1
votes

I am loading a Dataframe from an external source with the following schema:

 |-- A: string (nullable = true)
 |-- B: timestamp (nullable = true)
 |-- C: long (nullable = true)
 |-- METADATA: array (nullable = true)
 |    |-- element: struct (containsNull = true)
 |    |    |-- M_1: integer (nullable = true)
 |    |    |-- M_2: string (nullable = true)
 |    |    |-- M_3: string (nullable = true)
 |    |    |-- M_4: string (nullable = true)
 |    |    |-- M_5: double (nullable = true)
 |    |    |-- M_6: string (nullable = true)
 |    |    |-- M_7: double (nullable = true)
 |    |    |-- M_8: boolean (nullable = true)
 |    |    |-- M_9: boolean (nullable = true)
 |-- E: string (nullable = true)

Now, I need to add new column, METADATA_PARSED, with column type Array and the following case class:

case class META_DATA_COL(M_1: String, M_2: String, M_3, M_10:String)
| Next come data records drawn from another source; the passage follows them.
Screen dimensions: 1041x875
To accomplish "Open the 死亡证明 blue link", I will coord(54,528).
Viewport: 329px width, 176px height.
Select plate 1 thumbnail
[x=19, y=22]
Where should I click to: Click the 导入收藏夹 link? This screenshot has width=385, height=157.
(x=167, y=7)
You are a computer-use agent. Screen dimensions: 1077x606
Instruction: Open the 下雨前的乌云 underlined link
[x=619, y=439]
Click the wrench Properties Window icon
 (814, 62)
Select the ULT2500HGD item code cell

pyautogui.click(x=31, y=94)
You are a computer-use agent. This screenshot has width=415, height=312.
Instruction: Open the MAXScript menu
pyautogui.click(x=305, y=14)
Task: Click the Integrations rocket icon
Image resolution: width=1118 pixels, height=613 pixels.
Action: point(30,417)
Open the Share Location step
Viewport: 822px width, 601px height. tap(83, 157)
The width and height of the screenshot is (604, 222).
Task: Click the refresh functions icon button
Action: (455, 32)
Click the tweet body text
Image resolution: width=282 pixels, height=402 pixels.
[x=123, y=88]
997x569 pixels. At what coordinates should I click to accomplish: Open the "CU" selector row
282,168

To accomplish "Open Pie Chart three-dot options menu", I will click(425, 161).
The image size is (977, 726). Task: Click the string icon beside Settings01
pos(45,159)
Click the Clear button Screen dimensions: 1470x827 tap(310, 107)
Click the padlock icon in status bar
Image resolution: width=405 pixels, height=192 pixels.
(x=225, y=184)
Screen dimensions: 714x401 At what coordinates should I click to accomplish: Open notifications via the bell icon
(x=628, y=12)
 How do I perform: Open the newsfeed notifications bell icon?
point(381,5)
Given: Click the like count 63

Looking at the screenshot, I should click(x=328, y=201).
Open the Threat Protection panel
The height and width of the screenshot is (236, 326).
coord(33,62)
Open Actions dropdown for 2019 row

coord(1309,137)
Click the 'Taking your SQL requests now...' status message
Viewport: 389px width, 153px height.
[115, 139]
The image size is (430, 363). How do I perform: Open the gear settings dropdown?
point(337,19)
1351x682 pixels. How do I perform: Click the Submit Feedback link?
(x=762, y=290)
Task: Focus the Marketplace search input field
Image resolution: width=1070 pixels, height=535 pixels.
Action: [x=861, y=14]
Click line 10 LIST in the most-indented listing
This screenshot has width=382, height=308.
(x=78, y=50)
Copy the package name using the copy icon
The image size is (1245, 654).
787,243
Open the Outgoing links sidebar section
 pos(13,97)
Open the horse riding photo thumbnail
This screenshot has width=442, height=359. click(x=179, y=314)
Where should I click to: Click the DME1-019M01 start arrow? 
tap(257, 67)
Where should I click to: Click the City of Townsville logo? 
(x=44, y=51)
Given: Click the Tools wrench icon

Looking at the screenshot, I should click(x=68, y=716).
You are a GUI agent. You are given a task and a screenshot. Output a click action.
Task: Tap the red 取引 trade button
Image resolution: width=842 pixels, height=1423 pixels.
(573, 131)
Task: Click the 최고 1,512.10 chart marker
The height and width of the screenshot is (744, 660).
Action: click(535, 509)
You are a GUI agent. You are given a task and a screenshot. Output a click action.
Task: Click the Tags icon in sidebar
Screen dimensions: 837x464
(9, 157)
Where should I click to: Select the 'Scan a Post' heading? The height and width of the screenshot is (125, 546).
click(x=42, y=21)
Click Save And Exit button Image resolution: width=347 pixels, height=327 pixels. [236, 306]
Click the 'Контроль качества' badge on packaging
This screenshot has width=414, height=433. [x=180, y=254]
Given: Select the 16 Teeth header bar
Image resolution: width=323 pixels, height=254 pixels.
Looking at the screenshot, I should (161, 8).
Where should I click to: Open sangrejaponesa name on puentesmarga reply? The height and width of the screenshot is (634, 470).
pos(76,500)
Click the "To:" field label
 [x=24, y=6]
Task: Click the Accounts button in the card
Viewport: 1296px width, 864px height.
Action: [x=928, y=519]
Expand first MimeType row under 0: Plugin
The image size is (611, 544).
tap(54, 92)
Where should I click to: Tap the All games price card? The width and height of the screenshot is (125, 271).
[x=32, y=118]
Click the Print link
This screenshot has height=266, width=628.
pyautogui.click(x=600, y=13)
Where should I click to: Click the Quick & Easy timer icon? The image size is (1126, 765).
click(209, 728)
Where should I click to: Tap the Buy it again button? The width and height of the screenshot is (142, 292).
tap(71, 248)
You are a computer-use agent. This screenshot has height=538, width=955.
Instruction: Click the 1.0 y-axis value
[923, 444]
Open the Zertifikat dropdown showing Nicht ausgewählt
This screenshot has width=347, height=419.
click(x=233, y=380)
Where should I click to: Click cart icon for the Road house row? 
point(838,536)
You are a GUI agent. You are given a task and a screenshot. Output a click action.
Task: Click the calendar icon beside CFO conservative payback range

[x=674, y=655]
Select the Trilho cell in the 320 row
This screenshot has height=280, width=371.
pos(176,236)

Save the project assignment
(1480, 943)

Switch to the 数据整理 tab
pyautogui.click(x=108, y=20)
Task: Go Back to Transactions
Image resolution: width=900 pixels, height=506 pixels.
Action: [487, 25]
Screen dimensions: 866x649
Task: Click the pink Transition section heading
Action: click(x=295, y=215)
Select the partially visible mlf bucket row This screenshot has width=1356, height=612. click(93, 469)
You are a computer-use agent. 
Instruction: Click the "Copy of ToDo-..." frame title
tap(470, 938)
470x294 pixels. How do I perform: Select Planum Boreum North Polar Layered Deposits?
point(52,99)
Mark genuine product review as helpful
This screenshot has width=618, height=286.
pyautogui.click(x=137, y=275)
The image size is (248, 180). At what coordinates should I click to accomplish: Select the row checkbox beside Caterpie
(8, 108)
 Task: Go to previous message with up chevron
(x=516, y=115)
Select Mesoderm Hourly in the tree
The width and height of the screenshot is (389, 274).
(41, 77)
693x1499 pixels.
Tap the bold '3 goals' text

My approach here, based on examples is to create a UDF and pass in the METADATA column. But since it is of a complex type I am having a lot of trouble parsing it.

On top of that in the UDF, for the "new" variable M_10, I need to do some string manipulation on the method as well. So I need to access each of the elements in the metadata column.

What would be the best way to approach this issue? I attempted to convert the source dataframe (+METADATA) to a case class; but that did not work as it was translated back to spark WrappedArray types upon entering the UDF.

1
Hi there, can you provide an example of the desired output?abiratsis

1 Answers

0
votes

you can Use something like this.

import org.apache.spark.sql.functions._

val tempdf  = df.select(
  explode( col("METADATA")).as("flat") 
)

val processedDf = tempdf.select( col("flat.M_1"),col("flat.M_2"),col("flat.M_3"))

now write a udf


def processudf = udf((col1:Int,col2:String,col3:String) => /* do the processing*/)

this should help, i can provide some more help if you can provide more details on the processing.